How to get a lower APR
Your credit card APR is the rate at which you’ll be charged interest on your outstanding balance. A high APR means you’ll have to pay more in interest, which can be a burden if you carry a balance on your card. There are a few things you can do to try to get a lower APR, including paying your bill on time, using your credit responsibly, and shopping around for a card with a lower APR.
Negotiate with your credit card company
It’s important to remember that credit card companies are businesses, and like all businesses, they want your business. If you have been a good customer and have a history of timely payments, then you have some bargaining power.
Here are a few tips to get you started:
1. Know your current APR: Before you can negotiate a lower APR, you need to know what your starting point is. Check your most recent credit card statement or give your credit card issuer a call to find out what your current APR is.
2. Be prepared to explain why you deserve a lower APR: Whether it’s because you’ve been a loyal customer or because you’ve recently faced financial hardship, be prepared to explain why you deserve a lower APR.
3. Have an alternative in mind: If your credit card issuer is unwilling to lower your APR, ask if there are any other options available, such as waiving late fees or increasing your credit limit.
4. Be willing to walk away: If your credit card issuer is unwilling to meet your demands, be prepared to take your business elsewhere. There are plenty of other credit card issuers who may be more than happy to offer you a lower APR.
Use a rewards credit card
If your interest rate is high, using a rewards credit card could help you lower it. Rewards credit cards typically have APR’s that are lower than the average credit card. More importantly, many rewards credit cards offer a 0% APR introductory rate for a certain period of time. This could help you immensely if you plan on making a large purchase or if you’re trying to pay off debt. Just make sure that you don’t carry a balance on your rewards card after the introductory period expires, or you could end up paying more in interest than you would have with your high APR card.
Get a 0% APR credit card
A 0% APR credit card could help you save on interest if you’re carrying debt from month to month. When you have a 0% APR card, you won’t be charged interest on your balance for a promotional period, which could be anywhere from 12 to 21 months.

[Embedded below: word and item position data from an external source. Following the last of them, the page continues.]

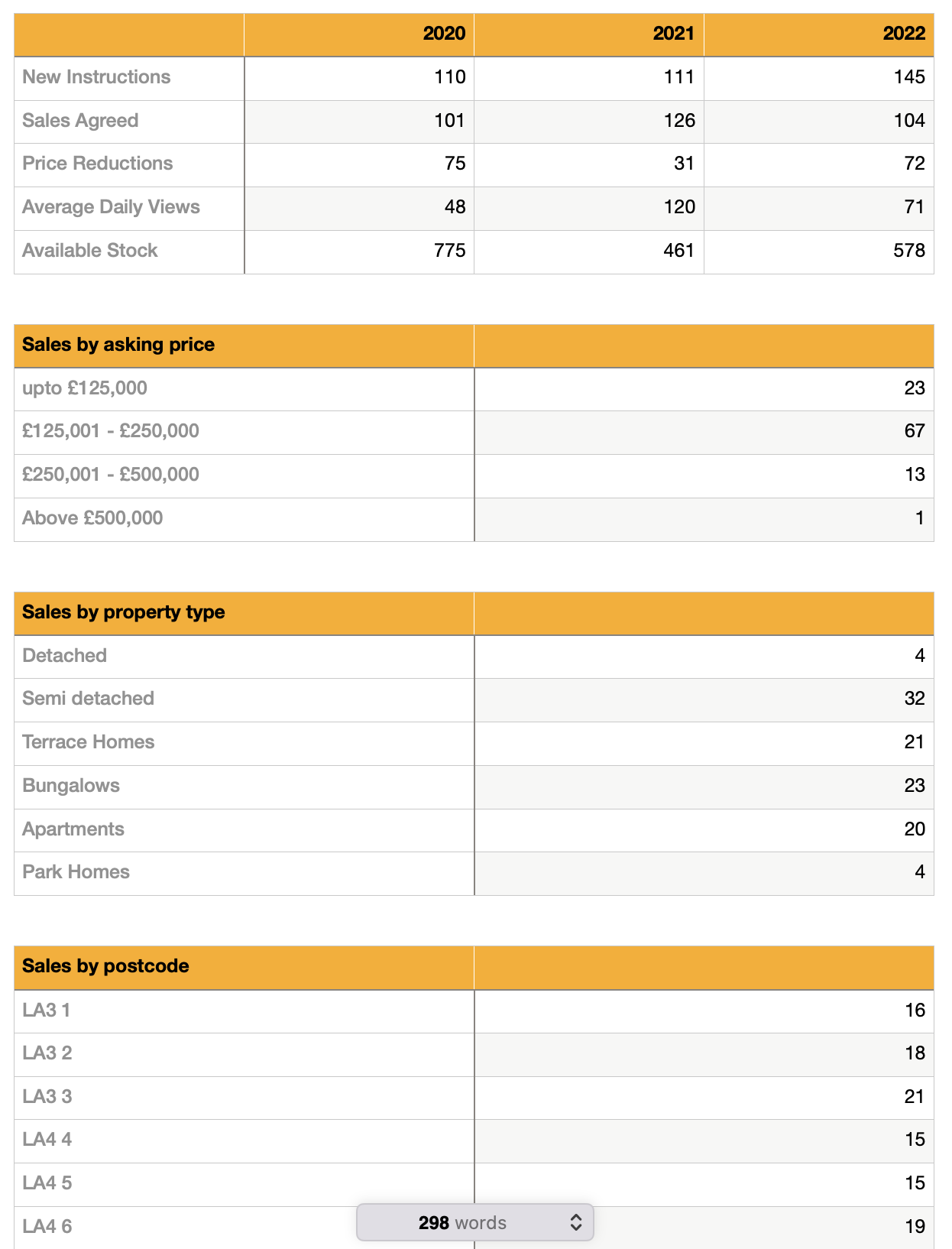Image resolution: width=952 pixels, height=1249 pixels.
Task: Click the £125,001 - £250,000 value 67
Action: point(914,431)
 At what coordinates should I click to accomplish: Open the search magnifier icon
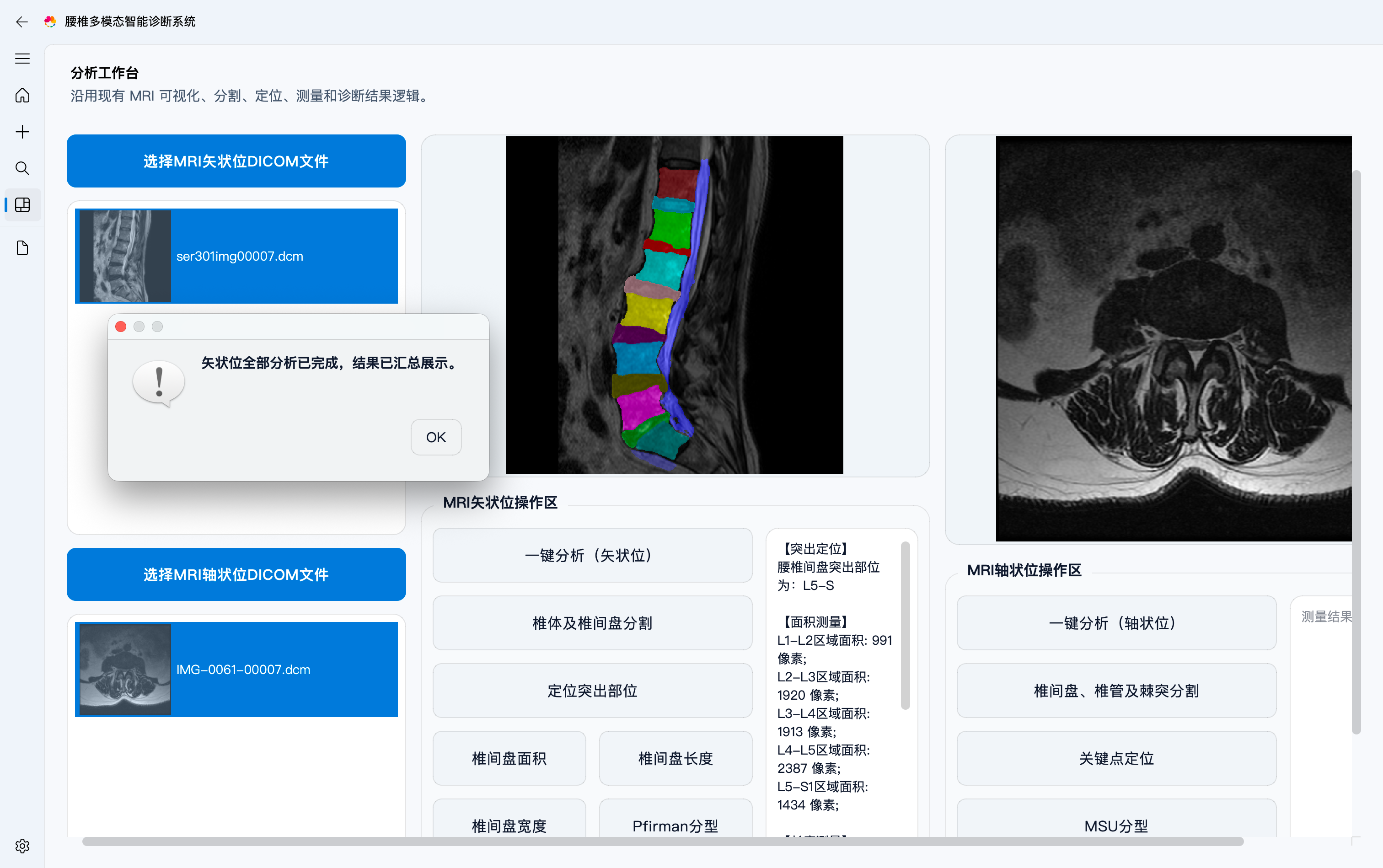22,168
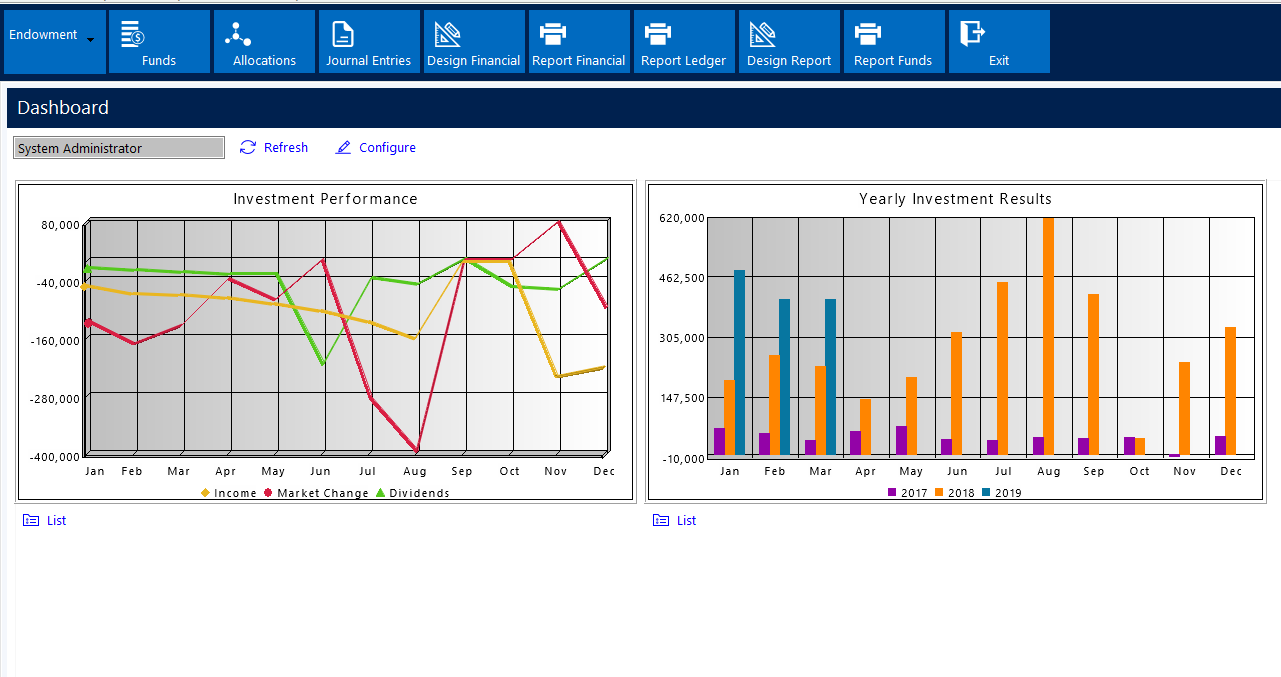Open the Report Ledger function
The image size is (1281, 677).
pos(683,41)
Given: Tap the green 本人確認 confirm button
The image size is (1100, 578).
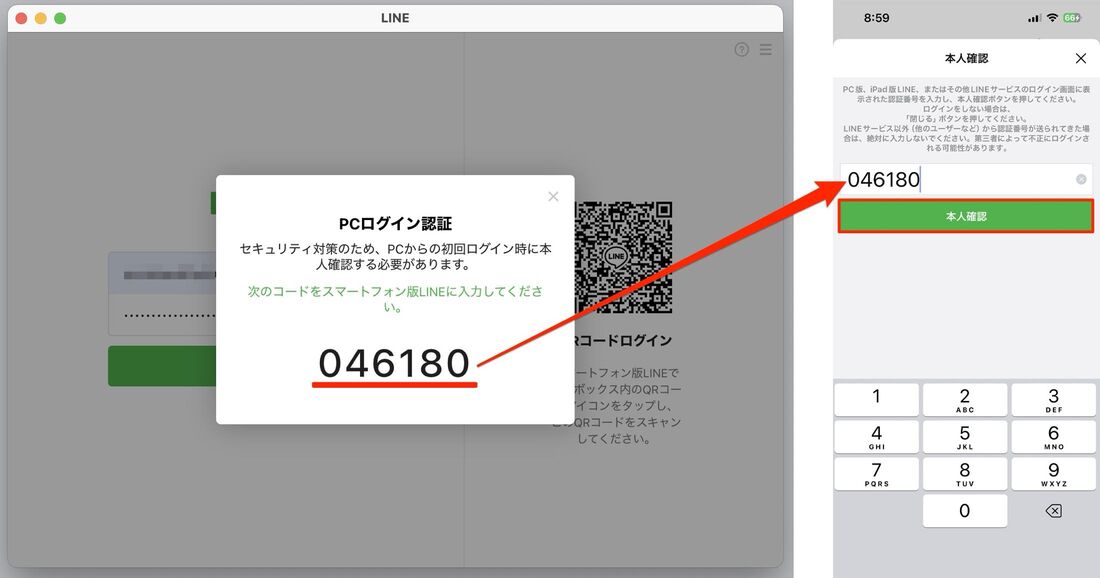Looking at the screenshot, I should click(966, 214).
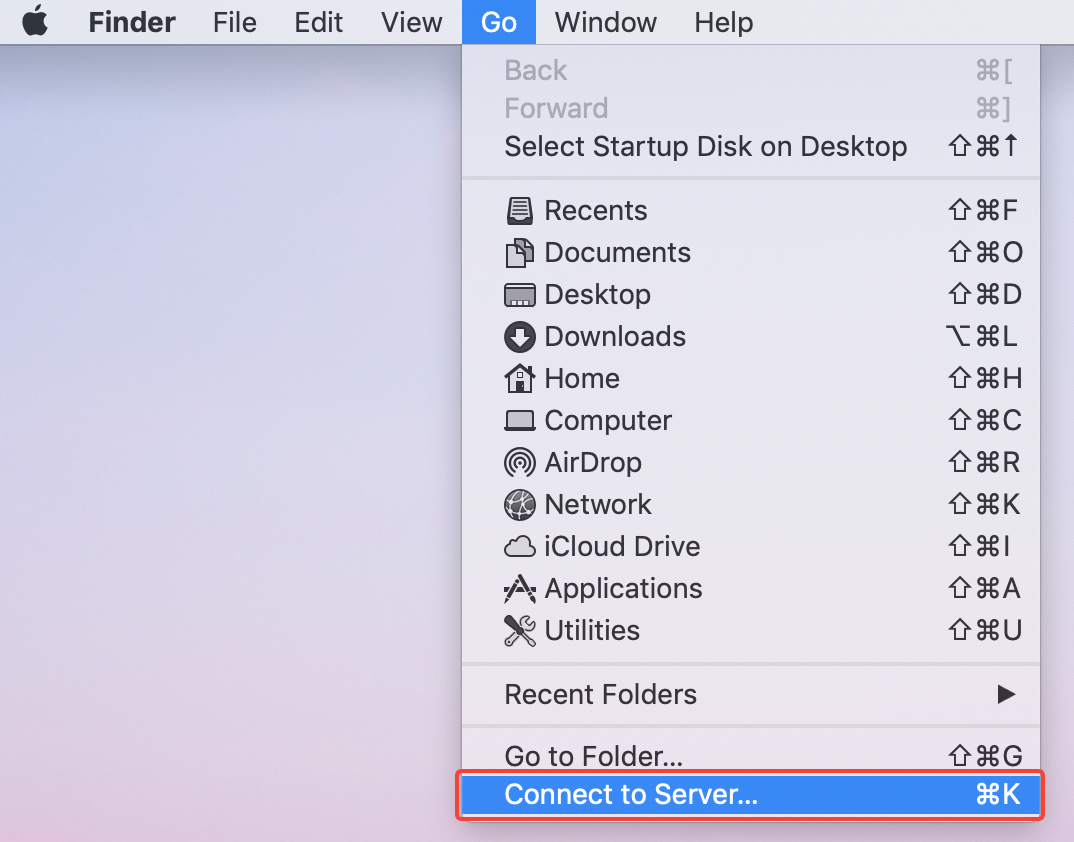
Task: Click the iCloud Drive cloud icon
Action: 520,547
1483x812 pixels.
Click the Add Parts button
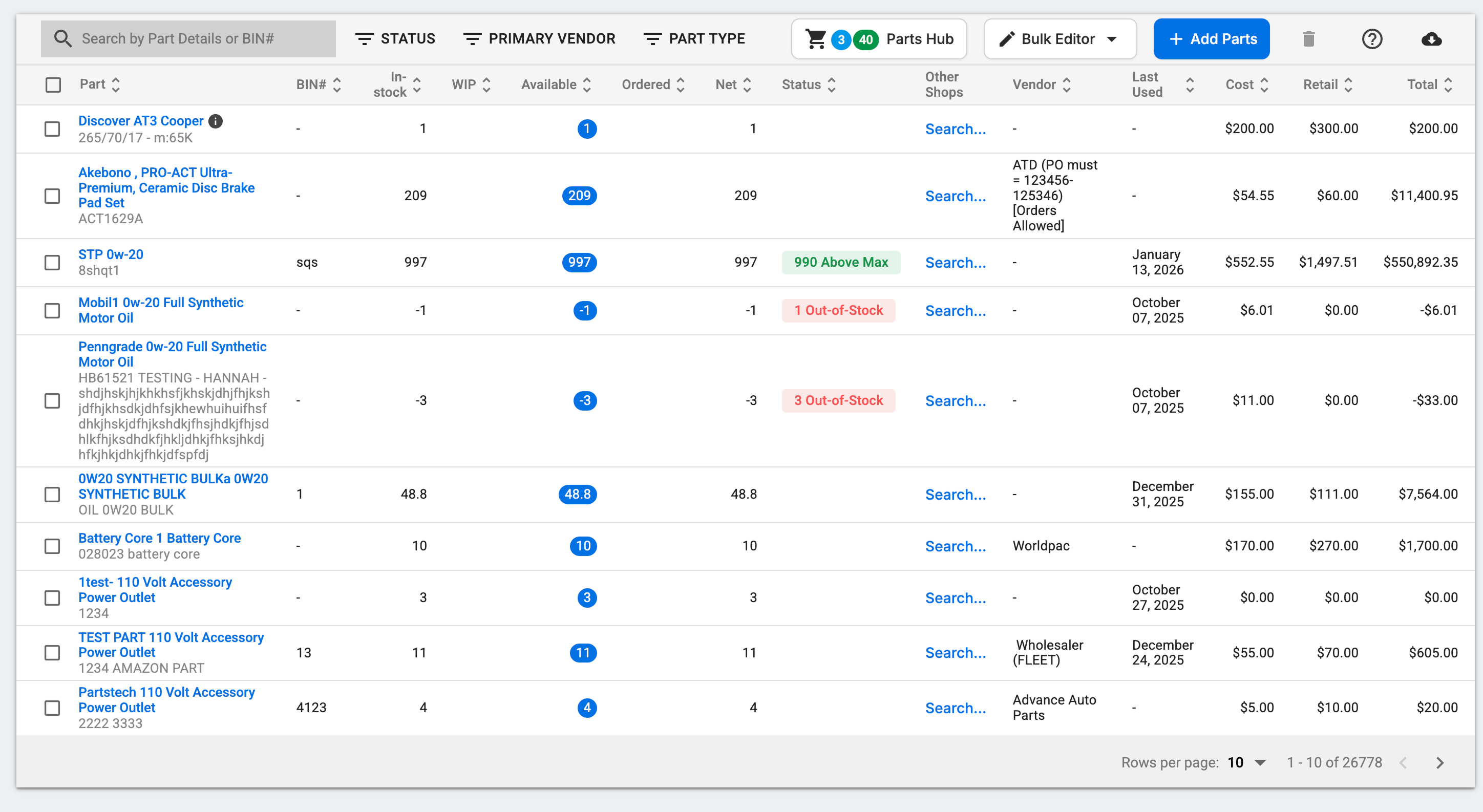pos(1211,38)
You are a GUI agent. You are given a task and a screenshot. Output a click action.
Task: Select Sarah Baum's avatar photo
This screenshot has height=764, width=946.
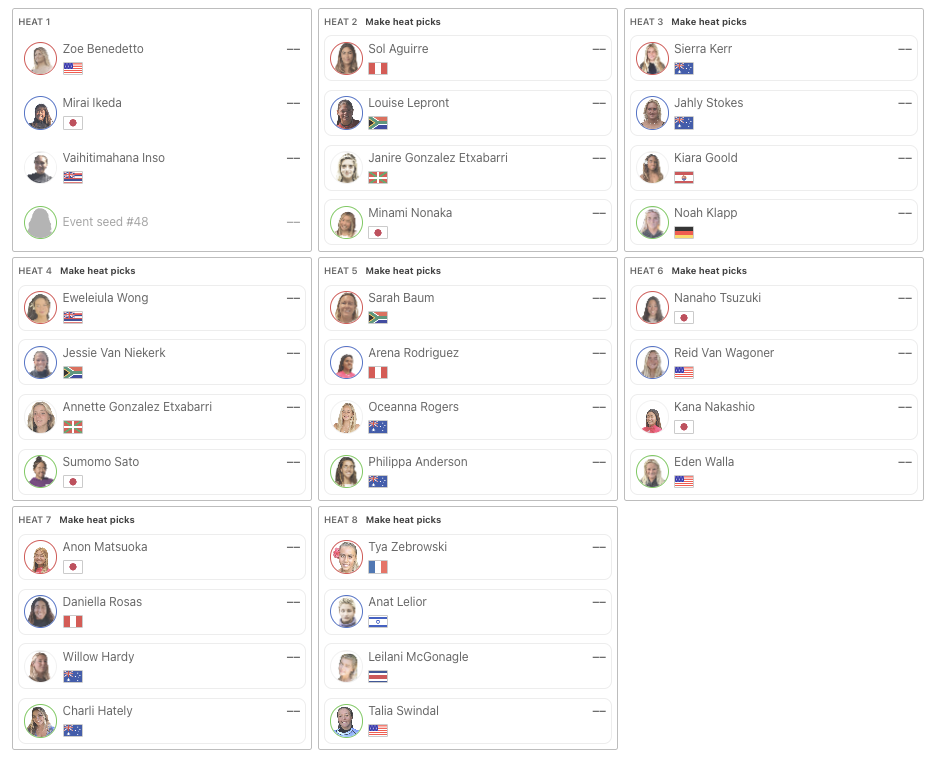click(346, 307)
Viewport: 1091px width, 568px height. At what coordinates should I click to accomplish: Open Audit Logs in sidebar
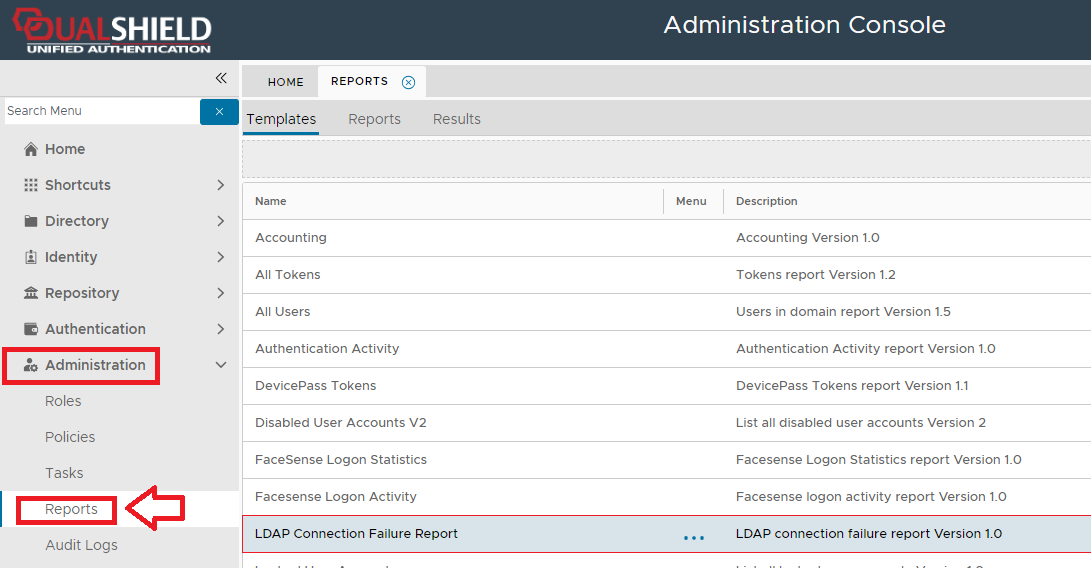pos(81,545)
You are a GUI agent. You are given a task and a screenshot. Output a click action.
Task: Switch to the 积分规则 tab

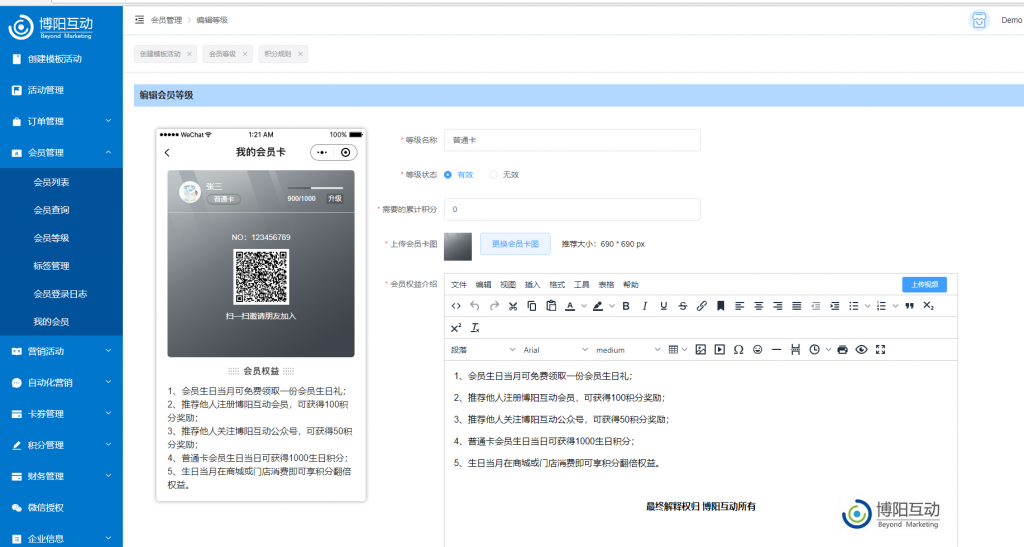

However, you will likely have to pay fees, including an annual fee, balance transfer fee and possibly a foreign transaction fee. You’ll also need good to excellent credit to qualify for a 0% APR card.
If you carry a balance after the promotional period ends, you’ll start accruing interest at the card’s ongoing APR, which could be as high as 20% or more. So it’s important to come up with a plan to pay off your debt before the promotional period ends.